Oireachtas Joint and Select Committees
Thursday, 12 March 2015
Joint Oireachtas Committee on Health and Children
Cost of Prescription Drugs: Discussion (Resumed)
9:30 am
Mr. Shaun Flanagan:
To respond to Deputy Billy Kelleher's question on the period before 2009 and the changes that have occurred, it is important to note that there has been a series of framework agreements with the industry dating back to the 1970s. Prior to 2013, the HSE or the State had no statutory powers on the Statute Book it could use; therefore, everything had to be done by agreement. If there was no agreement, there was no alternative. To the best of my knowledge, the 2013 agreement represented the first time the State actually legislated and provided powers for the health service to set prices. That changed the dynamic.

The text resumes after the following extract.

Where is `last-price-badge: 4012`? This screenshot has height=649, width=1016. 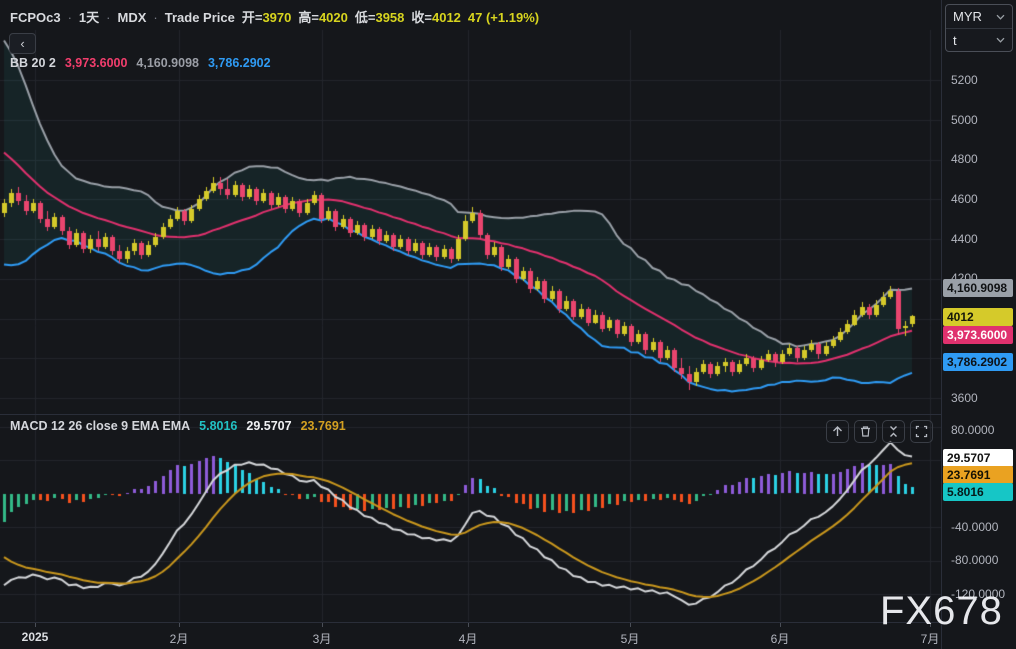
last-price-badge: 4012 is located at coordinates (978, 317).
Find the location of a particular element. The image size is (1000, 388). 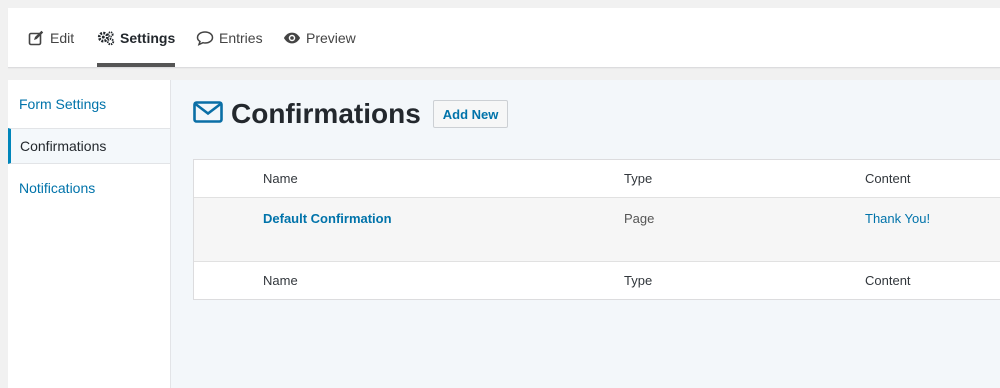

tab-entries: Entries is located at coordinates (230, 38).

On the rationale for using the basket of nine countries, the original basket contained five countries. In 2006 there was a long negotiation. I was not involved, but I understand the negotiators reported directly to a Cabinet sub-committee. At that point it was agreed that the basket would be increased from five to nine countries. Austria, Belgium, Finland and Spain were added and regarded as lower price countries — that is what is coming out in the recent data we have received — than the countries that had been included in the previous basket.
On the subject of the dynamics of the basket, there is no doubt that companies operate a process of what one might call waves of launches. Wave 1 features high price countries and is followed by waves 2, 3 and 4. The first in line are most expensive, about which there is no doubt. That is how companies operate and it is a rational way to operate. Twenty-five of the 28 countries in the European Union operate some form of basket system. To the best of my knowledge, there are three countries that operate what is called a free-pricing market. They are Germany, Denmark and the United Kingdom which are usually in an early wave. The position in the United Kingdom can vary, but the three countries are in our basket. From 2006 onwards, it was recognised that just relying on a basket would result in the same answer all of the time. This led to the requirement to put in place a health technology assessment process. Therefore, it is not a simple matter of companies coming to us with an average for nine countries and stating this represents the price. That is the absolute maximum price they can achieve.

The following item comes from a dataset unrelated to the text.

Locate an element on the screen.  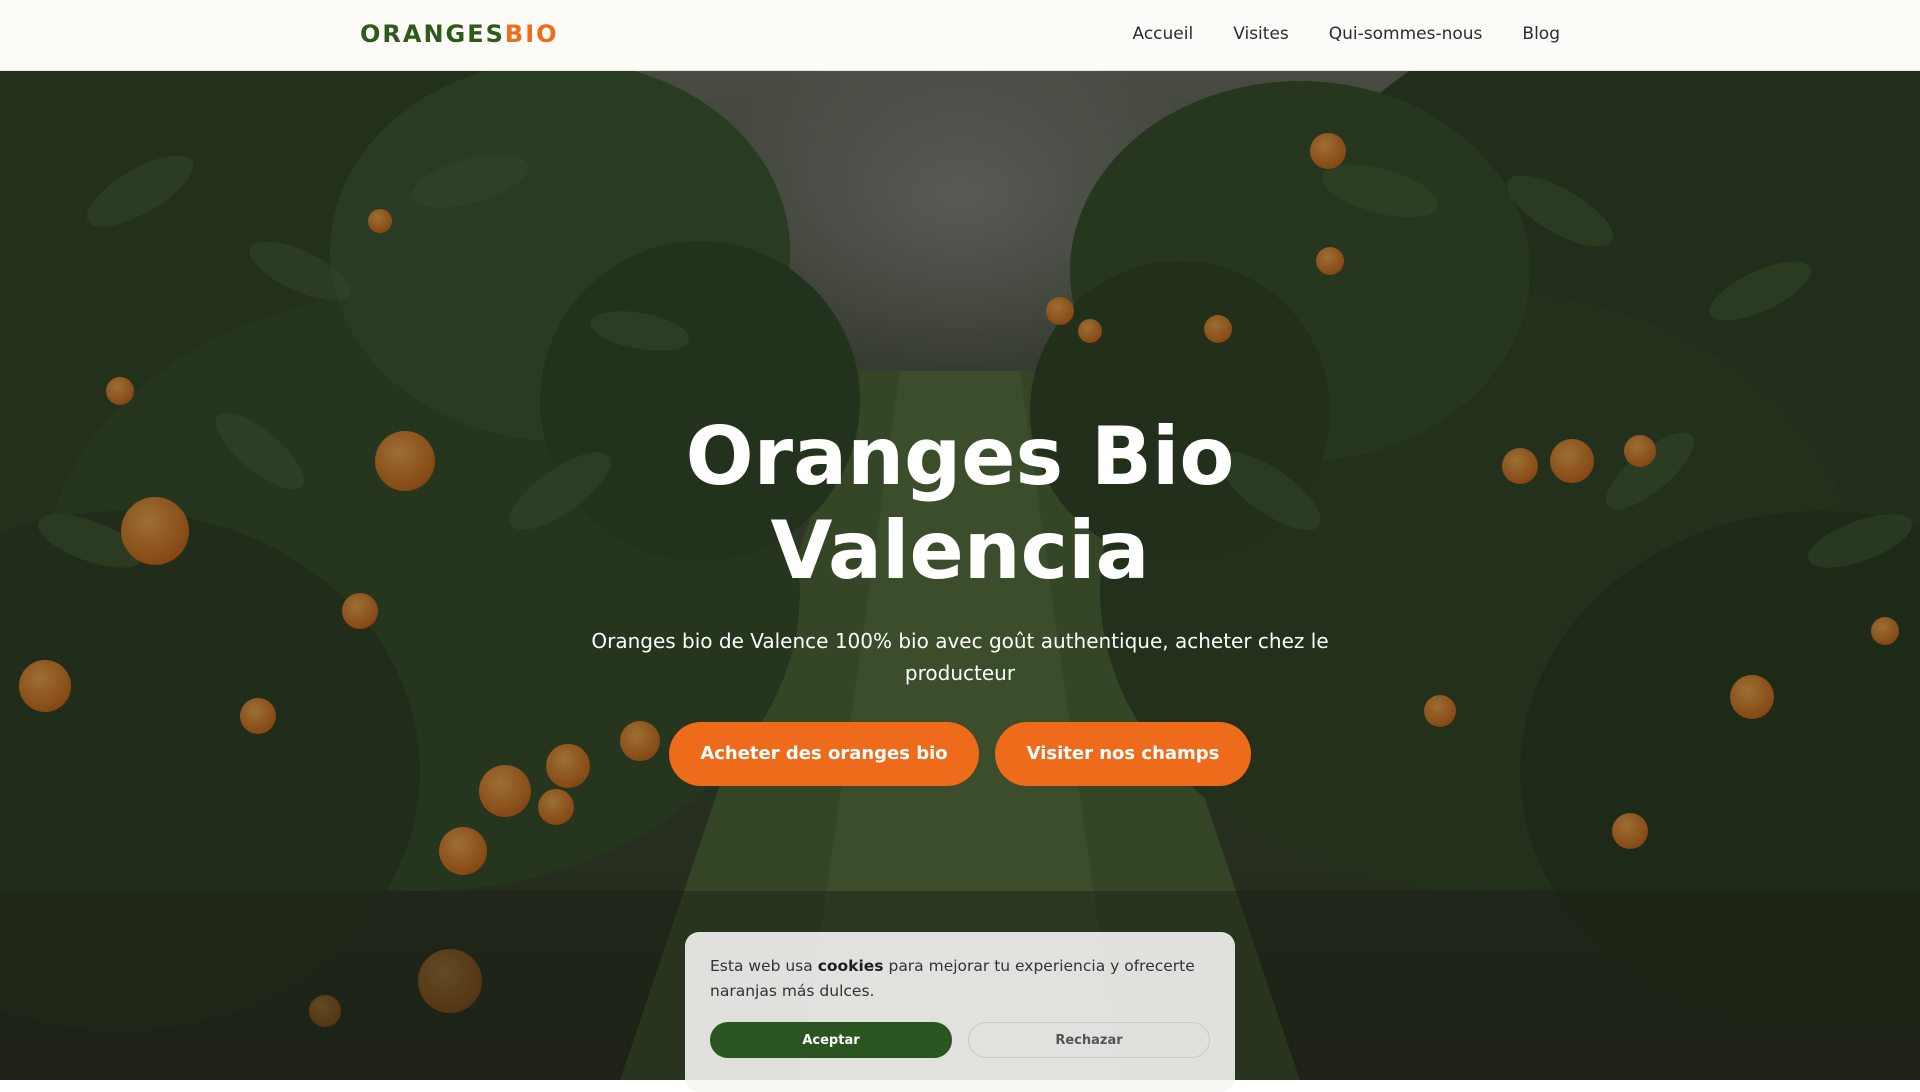
cookie-accept-button: Aceptar is located at coordinates (831, 1040).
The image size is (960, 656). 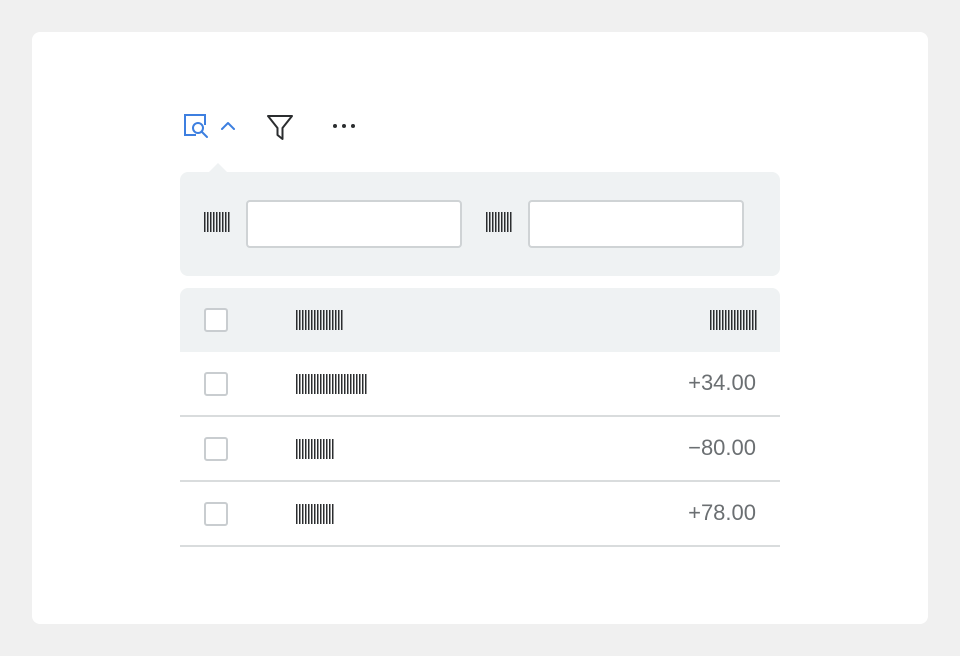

If that is the absolute maximum price they can achieve, they are required to justify the price in the health technology assessment. If the health technology satisfies at a threshold of €45,000 per QALY, it is an automatically important point. It is not a line in the sand above which we will not reimburse. It is an agreed position and, if they satisfy it in their economic dossiers, they are automatically reimbursed.
If they do not satisfy it, we are into pricing negotiations. Those pricing negotiations are commercially confidential and non-transparent. Due to spillover effects into other countries, if the price in Ireland drops, the price in other countries drops. We have pricing reductions that range from 5% to 40% in various medicines. I cannot reveal them because most of the time companies will say they will provide the discount as long as it is regarded as commercially confidential and not revealed in a public forum. That leaves us in a difficult position when presenting to the committee. However, members should be aware that the basket is not the set point. The basket is the starting point and they are required to justify the price and bring it through a full assessment process. Having satisfied the assessment process, the price stands. If they do not satisfy it, difficult negotiations go ahead. As members are aware from recent times, we sometimes reach a stand-off position where companies are holding a line on a price that we feel is completely inappropriate. Where the companies are unwilling to move, decisions must be made on that basis.
With regard to the question on eculizumab or soliris, I can categorically say the reimbursement is progressing. However, the DG said in his press release that there was a screening programme. It is incumbent on the clinicians in question to complete a form, go through the screening process and reimbursement will continue from there. Some patients are through that process and we have applications from four patients. That is the turnover of a relatively quick process. Most of them have been turned around in 24 or 48 hours. If there has not been reimbursement, I assume it is down to the fact that the application form has just been received, has not been received or has not been completed.